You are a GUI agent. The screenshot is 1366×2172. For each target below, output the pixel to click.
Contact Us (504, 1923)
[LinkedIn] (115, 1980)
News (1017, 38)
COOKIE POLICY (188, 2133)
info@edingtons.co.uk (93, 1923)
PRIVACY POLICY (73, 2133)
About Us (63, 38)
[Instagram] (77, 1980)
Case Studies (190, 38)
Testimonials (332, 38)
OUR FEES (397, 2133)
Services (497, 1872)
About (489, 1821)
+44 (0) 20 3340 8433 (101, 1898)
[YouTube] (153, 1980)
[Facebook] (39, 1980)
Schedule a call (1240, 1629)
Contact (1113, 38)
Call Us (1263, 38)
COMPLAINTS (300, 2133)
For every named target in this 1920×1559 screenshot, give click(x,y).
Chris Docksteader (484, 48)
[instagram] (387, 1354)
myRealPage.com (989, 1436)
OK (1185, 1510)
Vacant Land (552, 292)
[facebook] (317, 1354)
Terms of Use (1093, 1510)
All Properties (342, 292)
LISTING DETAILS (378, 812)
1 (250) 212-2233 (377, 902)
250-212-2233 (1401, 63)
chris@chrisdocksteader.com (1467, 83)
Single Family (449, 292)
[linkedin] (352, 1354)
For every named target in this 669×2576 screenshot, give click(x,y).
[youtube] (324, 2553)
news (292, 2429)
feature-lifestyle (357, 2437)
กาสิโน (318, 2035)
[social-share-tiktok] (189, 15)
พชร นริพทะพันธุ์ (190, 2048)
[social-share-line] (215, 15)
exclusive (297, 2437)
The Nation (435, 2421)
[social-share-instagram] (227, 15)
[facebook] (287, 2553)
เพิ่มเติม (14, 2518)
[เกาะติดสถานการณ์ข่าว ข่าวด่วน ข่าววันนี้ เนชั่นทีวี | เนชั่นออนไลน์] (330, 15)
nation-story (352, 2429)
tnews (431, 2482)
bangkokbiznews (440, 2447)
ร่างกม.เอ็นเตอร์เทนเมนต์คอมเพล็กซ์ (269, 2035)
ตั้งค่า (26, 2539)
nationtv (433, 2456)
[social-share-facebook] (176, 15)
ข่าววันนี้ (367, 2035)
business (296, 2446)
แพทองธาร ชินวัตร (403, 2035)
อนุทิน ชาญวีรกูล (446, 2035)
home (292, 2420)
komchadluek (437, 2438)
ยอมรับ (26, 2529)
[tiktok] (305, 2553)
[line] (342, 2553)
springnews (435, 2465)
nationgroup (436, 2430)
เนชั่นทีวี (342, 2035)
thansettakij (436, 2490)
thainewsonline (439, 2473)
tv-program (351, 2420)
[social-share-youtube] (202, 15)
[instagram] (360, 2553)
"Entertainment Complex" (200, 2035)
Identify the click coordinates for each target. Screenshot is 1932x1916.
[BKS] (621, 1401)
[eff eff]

..........

> Work item: Only the lines from the one holding "COOKIE POLICY (188, 2133)" to the end of the listing are to be written out, word for word.

> Final answer:
COOKIE POLICY (188, 2133)
info@edingtons.co.uk (93, 1923)
PRIVACY POLICY (73, 2133)
About Us (63, 38)
[Instagram] (77, 1980)
Case Studies (190, 38)
Testimonials (332, 38)
OUR FEES (397, 2133)
Services (497, 1872)
About (489, 1821)
+44 (0) 20 3340 8433 (101, 1898)
[YouTube] (153, 1980)
[Facebook] (39, 1980)
Schedule a call (1240, 1629)
Contact (1113, 38)
Call Us (1263, 38)
COMPLAINTS (300, 2133)
For every named target in this 1920×1559 screenshot, give click(x,y).
Chris Docksteader (484, 48)
[instagram] (387, 1354)
myRealPage.com (989, 1436)
OK (1185, 1510)
Vacant Land (552, 292)
[facebook] (317, 1354)
Terms of Use (1093, 1510)
All Properties (342, 292)
LISTING DETAILS (378, 812)
1 (250) 212-2233 (377, 902)
250-212-2233 (1401, 63)
chris@chrisdocksteader.com (1467, 83)
Single Family (449, 292)
[linkedin] (352, 1354)
For every named target in this 669×2576 screenshot, give click(x,y).
[youtube] (324, 2553)
news (292, 2429)
feature-lifestyle (357, 2437)
กาสิโน (318, 2035)
[social-share-tiktok] (189, 15)
พชร นริพทะพันธุ์ (190, 2048)
[social-share-line] (215, 15)
exclusive (297, 2437)
The Nation (435, 2421)
[social-share-instagram] (227, 15)
[facebook] (287, 2553)
เพิ่มเติม (14, 2518)
[เกาะติดสถานการณ์ข่าว ข่าวด่วน ข่าววันนี้ เนชั่นทีวี | เนชั่นออนไลน์] (330, 15)
nation-story (352, 2429)
tnews (431, 2482)
bangkokbiznews (440, 2447)
ร่างกม.เอ็นเตอร์เทนเมนต์คอมเพล็กซ์ (269, 2035)
ตั้งค่า (26, 2539)
nationtv (433, 2456)
[social-share-facebook] (176, 15)
ข่าววันนี้ (367, 2035)
business (296, 2446)
แพทองธาร ชินวัตร (403, 2035)
อนุทิน ชาญวีรกูล (446, 2035)
home (292, 2420)
komchadluek (437, 2438)
ยอมรับ (26, 2529)
[tiktok] (305, 2553)
[line] (342, 2553)
springnews (435, 2465)
nationgroup (436, 2430)
เนชั่นทีวี (342, 2035)
thansettakij (436, 2490)
thainewsonline (439, 2473)
tv-program (351, 2420)
[social-share-youtube] (202, 15)
[instagram] (360, 2553)
"Entertainment Complex" (200, 2035)
Identify the click coordinates for each target. Screenshot is 1932x1916.
[BKS] (621, 1401)
[eff eff]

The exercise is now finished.